I’ve grown up eating two types of Raw Mango Chutney back home. One is the lighter version Chutney, low on sugar and much thinner in consistency which my mother used to make almost every day during the summer. And the other one is this version which always made on special occasions at home. Be it birthdays, anniversaries or any celebration this chutney was a must to serve at the end of an elaborate Bengali meal. In our childhood days, we used to call it Biebarir Chutney (Wedding special chutney). 😀
Here Raw mangoes cut into thick wedges along with the peel and then cooked in a thick syrupy concoction. The chutney gets its flavour from the roasted paanchphoron, and the kick from red chilli breaks the sugary monotony. The raw mango pieces become tender during the cooking, lightly spice coated they taste out of the world when you squish them inside your mouth. A must make if you love raw mangoes and haven’t had this Chutney before.

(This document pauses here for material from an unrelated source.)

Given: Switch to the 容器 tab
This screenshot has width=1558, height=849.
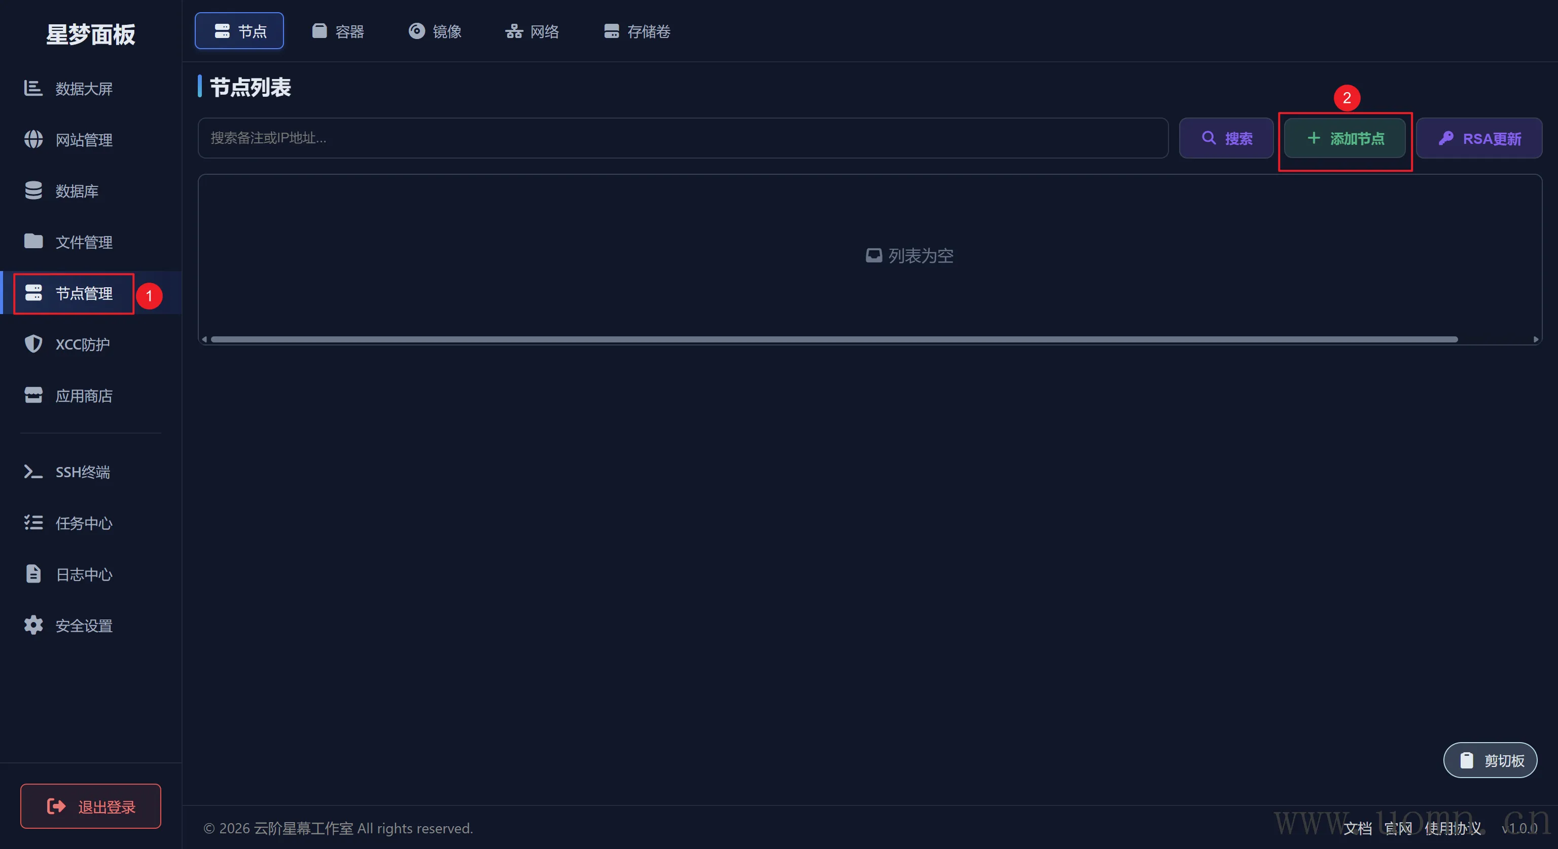Looking at the screenshot, I should [337, 31].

Kancha Aamer Chutney/Bengali Raw Mango Chutney- Party style
This Raw Mango Chutney gets its flavour from the roasted paanchphoron, and the kick from red chilli breaks the sweet monotony.

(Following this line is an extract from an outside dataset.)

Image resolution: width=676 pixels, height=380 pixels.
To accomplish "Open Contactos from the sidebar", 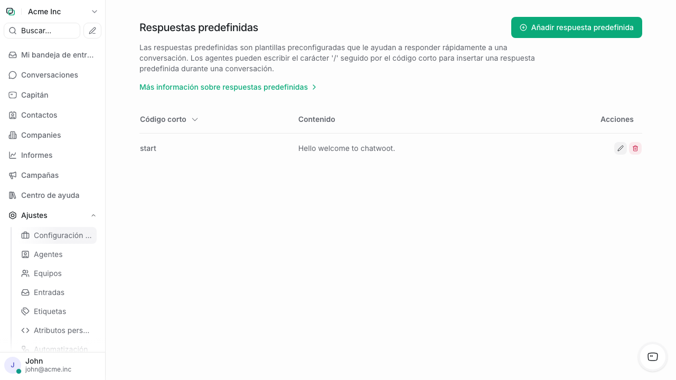I will [x=39, y=115].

- 2 Raw mangoes medium sized (300g approx.)
- ½ cup + 2 tbsp Sugar
- 1 tbsp Paanchphoron/Bengali five spices Dry fry the Paanchphoron on a frying pan until fragrant. Grind them to a coarse powder by using your mortar pestle.)

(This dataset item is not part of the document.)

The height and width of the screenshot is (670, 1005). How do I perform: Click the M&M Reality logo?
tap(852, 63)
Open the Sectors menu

- ½ tsp Mouri/Fennel seeds
- 1 tsp Vegetable oil
- ¼ tsp Turmeric powder
- 1 Whole dry red chilli (broken into halves)
Cut the mangoes into halves lengthwise, discard the seed. Then cut each half into two thick pieces vertically. No need to peel the mangoes. You can discard the peel from the sides of the seeds and cut out the fleshy part of the seeds for the chutney and then discard the stone. Some people add the whole seed along with the peel into the chutney but I don’t like to remove the peel from the seed itself at the time of eating, so, I prepare it this way. While cutting the mango pieces keep them in a bowl of water, otherwise, they might turn darker in colour. Drain and keep aside.
Heat oil in a deep frying pan/kadai. Temper with fennel seeds and dry red chilli. Add mango pieces, mix and stir for a few seconds. Now add turmeric powder, salt, and water. Cover and cook over medium heat. Add sugar when the mangoes are almost cooked. Mix well, uncover and cook over low heat until you get a medium thick syrupy consistency.
Next to add roasted paanchphoron powder, mix gently and remove from the heat.
Let it be cooled. Serve as a side dish for lunch or dinner. The traditional way of serving Kancha Aamer Chutney is at the end of a full course Bengali meal. Usually, this dish is eaten on its own or served with a few papads along with it.